Le Dr Amaral estime que cette opération « montre que la chirurgie de transplantation de la main est possible lorsqu’elle est contrôlée avec soin et s’appuie sur une équipe de chirurgiens, de spécialistes de la greffe, de kinésithérapeutes, de travailleurs sociaux et de psychologues. Dix-huit mois après l’intervention, l’enfant est plus indépendant et capable de conduire des activités quotidiennes. Il continue à progresser en suivant une thérapie quotidienne pour accroître le fonctionnement de sa main et en bénéficiant d’un soutien psychosocial. »

Les enfants abandonnent l’usage des prothèses

La première des questions que l’on pourrait se poser serait de savoir quel avantage une telle greffe présente sur la pose de prothèses, dont la qualité et les performances n’ont cessé de se sophistiquer. Dans l’article décrivant leur travail, les médecins de Philadelphie rappellent que, chez les enfants, le taux d’abandon des prothèses de membres atteint 45 %. Cela a été le cas de Zion Harvey, qui préférait finalement se servir de ses membres amputés pour la plupart des tâches à réaliser.

C’est évidemment parce que cet enfant était de toute façon sous traitement immunosuppresseur que la transplantation a été autorisée. Si tel n’avait pas été le cas, on peut douter qu’elle aurait reçu le feu vert du comité d’éthique de l’Hôpital pour enfants de Philadelphie. Néanmoins, outre le manque de greffons compatibles pour les enfants, l’on peut aussi questionner l’appréciation de « risques potentiels marginalement accrus » avec un traitement comprenant des corticoïdes. L’équipe de Philadelphie n’écarte pas un impact négatif sur la croissance osseuse de ce fait.
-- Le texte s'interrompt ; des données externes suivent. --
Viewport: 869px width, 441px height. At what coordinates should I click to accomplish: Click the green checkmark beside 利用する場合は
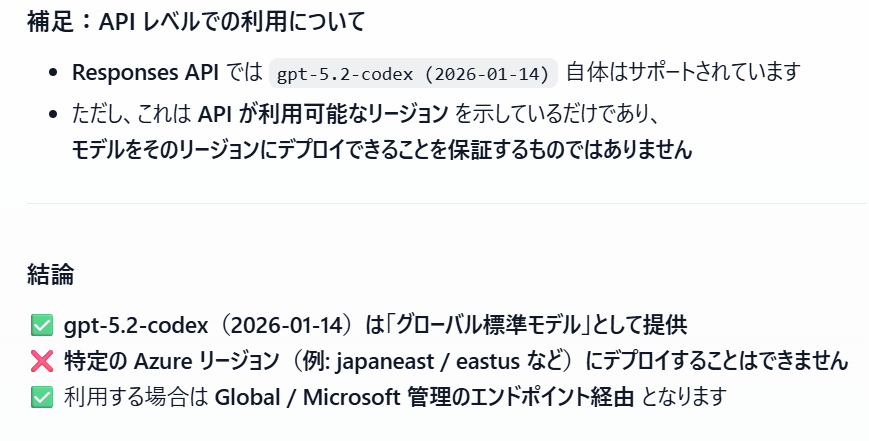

En tout cas, le Dr Amaral reconnaît que, « bien que le résultat fonctionnel soit positif et que le garçon tire bénéfice de cette greffe, cette chirurgie est très astreignante pour l’enfant et sa famille ».

Les progrès en matière d’effets indésirables des traitements antirejet, attendus depuis vingt ans, pourraient à l’avenir rendre moins discutables les greffes composites.